Lundi 20 mai 2019
Concerts & dépendances
Les Chevaliers de la Table ronde, inéluctable régression
dimanche 18 décembre 2016 à 01h19
A l’Athénée, Les Chevaliers de la Table ronde, opéra bouffe (où on ne mange pas) de Louis-Auguste-Florimond Ronger dit Hervé, par Les Brigands. Une œuvre oubliée, mal-aimée dès sa création (1866), un spectacle débridé, voire hystérique, dans la tradition de la compagnie, cette fois coachée par le Palazzetto Bru Zane, lui aussi redécouvreur de tout un répertoire français passé à la trappe. Huit ans après Orphée aux enfers - OPA d’Offenbach sur la mythologie gréco-latine -, Hervé, le « compositeur toqué » (il avait été organiste à l’hôpital de Bicêtre, où l’on enfermait les fous), s’en est pris à une autre intouchable culturel : le roman courtois.

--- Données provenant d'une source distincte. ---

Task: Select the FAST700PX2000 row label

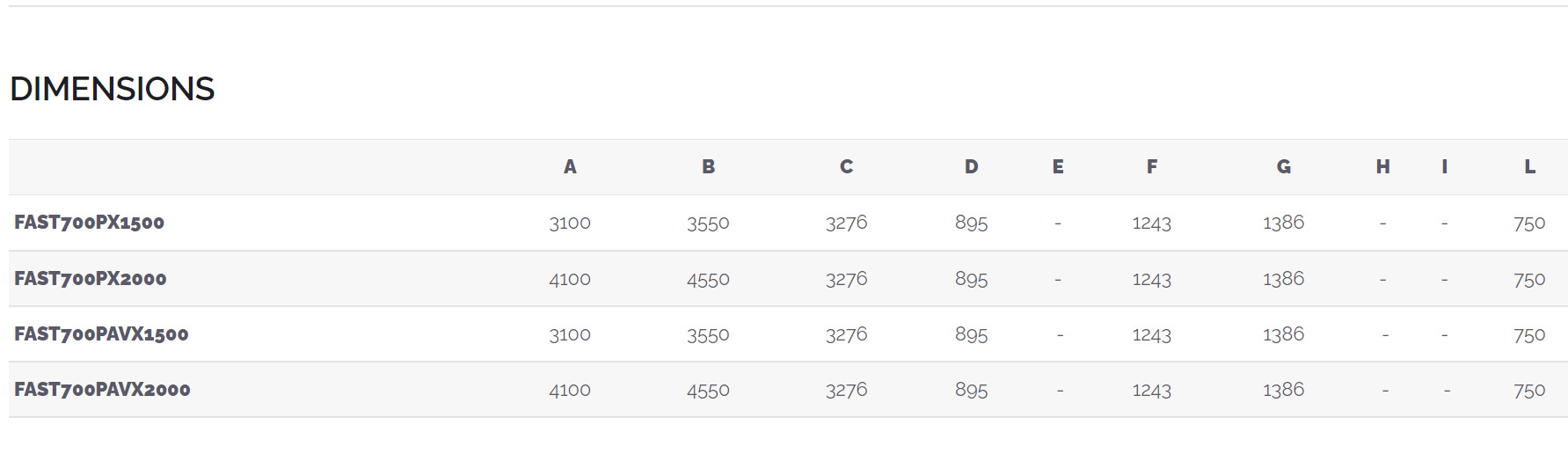Action: [91, 279]
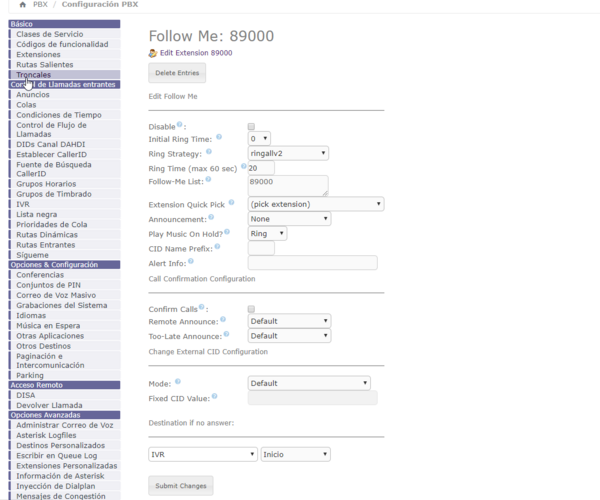Screen dimensions: 600x500
Task: Select Rutas Entrantes in sidebar menu
Action: click(x=45, y=244)

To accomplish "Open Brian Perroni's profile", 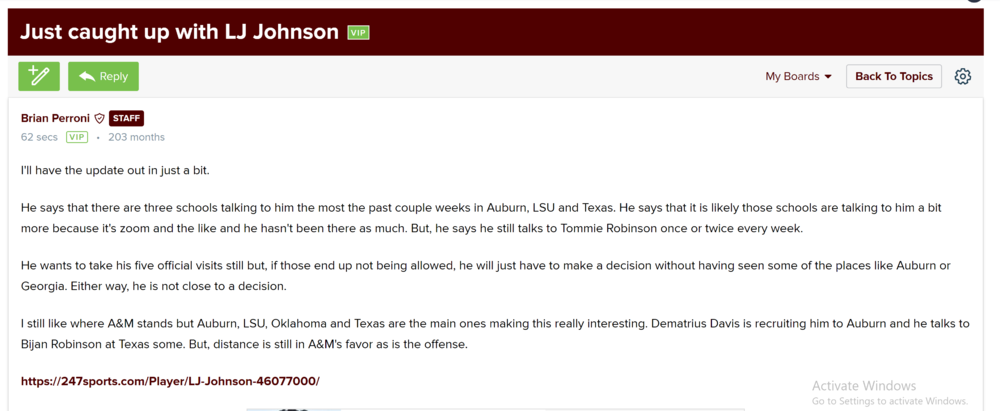I will (x=55, y=118).

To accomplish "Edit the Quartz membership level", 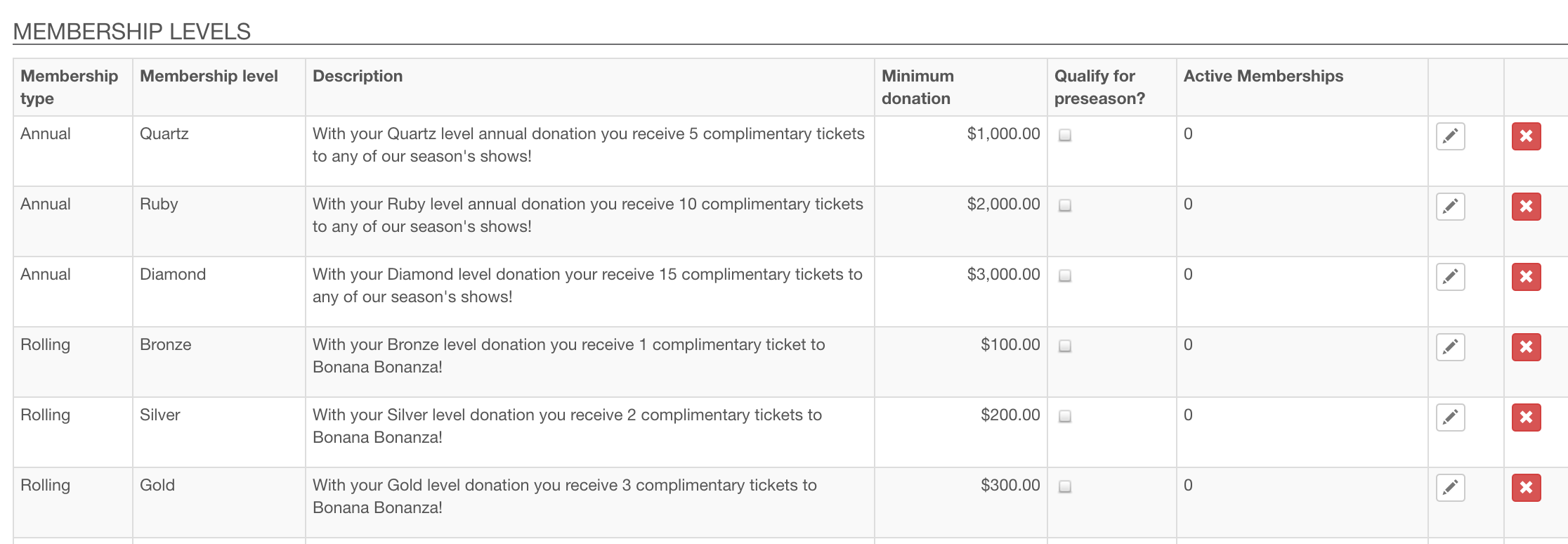I will pyautogui.click(x=1450, y=136).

Il a frappé aussi fort, mais moins habilement : le pastiche musical est plus brouillon, la charge politique moins lisible. «Attention, c’est un opéra-bouffe, c’est un humour de clown, si on y va pour autre chose, il y a maldonne. Il faut accepter de régresser. Est-il d’ailleurs encore possible de rire de ça ?», se demande le metteur en scène Pierre-André Weitz, connu comme scénographe attitré d’Olivier Py. Régression donc, spécialité des Brigands peaufinée avec le temps (la compagnie existe depuis 2001) : décor et costumes rayés noir et blanc (aliénés, prisonniers, bagnards ?), anachronismes décomplexés (Roland parle « banlieue »), danse de Saint-Guy fortement sexualisée, références horrifico-enfantines (Beetlejuice, Oliver Twist), chanteurs-acteurs polyvalents dirigés sur les chapeaux de roues par le chef maison Christophe Grapperon (la musique, habilement adaptée par Thibault Perrine pour 13 voix et 12 instrumentistes, est aussi difficile à chanter que Rossini ou Meyerbeer, qu’elle parodie). On en sort anéanti ou revigoré, selon l’humeur, avec – comme on le chante dans La Vie parisienne d’Offenbach (1866 aussi) – « envie de faire un tas de bêtises ».